--- Data under study Enclosed Below ---

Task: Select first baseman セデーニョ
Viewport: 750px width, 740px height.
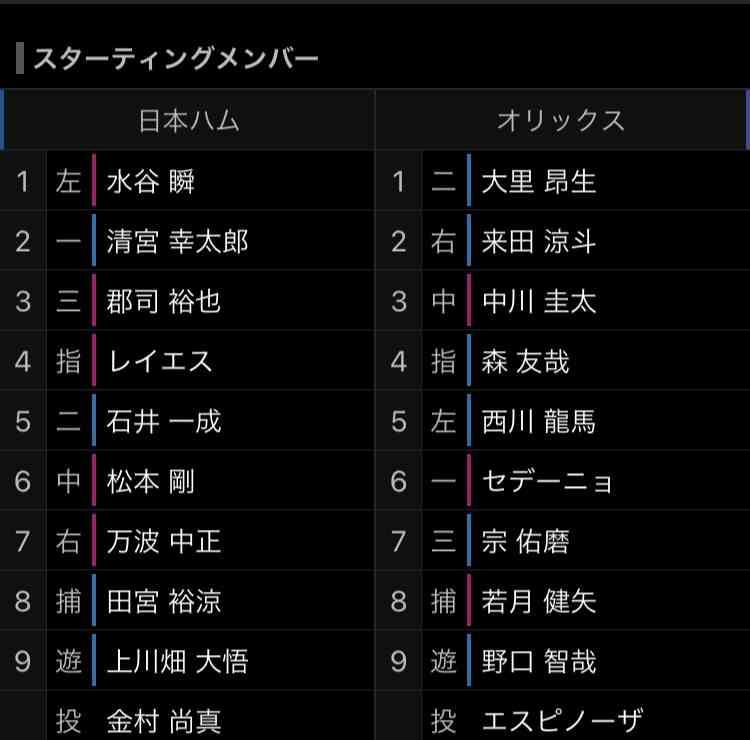Action: pyautogui.click(x=547, y=481)
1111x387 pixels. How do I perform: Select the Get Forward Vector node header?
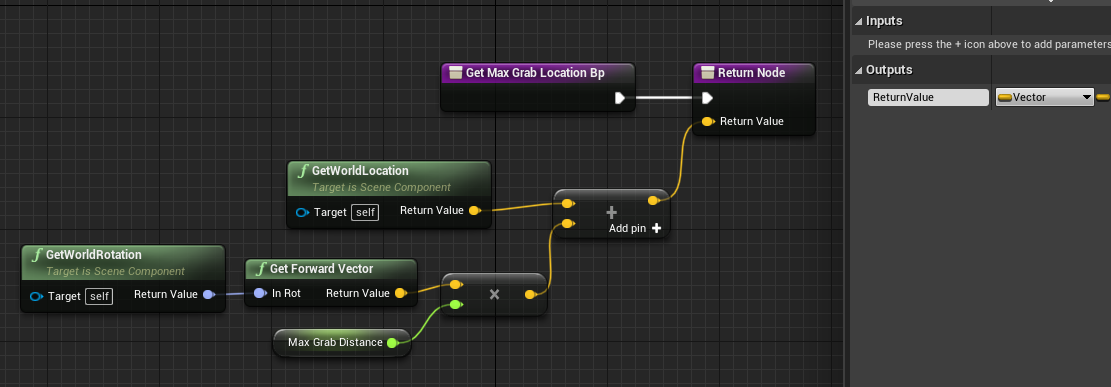click(331, 269)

--- End of Enclosed Data under study ---

- [What to produce]
Give again, word for word, only the lines from the line containing "Viewport: 750px width, 740px height." through the last line above, both included; leave the pictures out.

- [Answer area]
Viewport: 750px width, 740px height.
Action: pyautogui.click(x=547, y=481)
1111x387 pixels. How do I perform: Select the Get Forward Vector node header?
click(331, 269)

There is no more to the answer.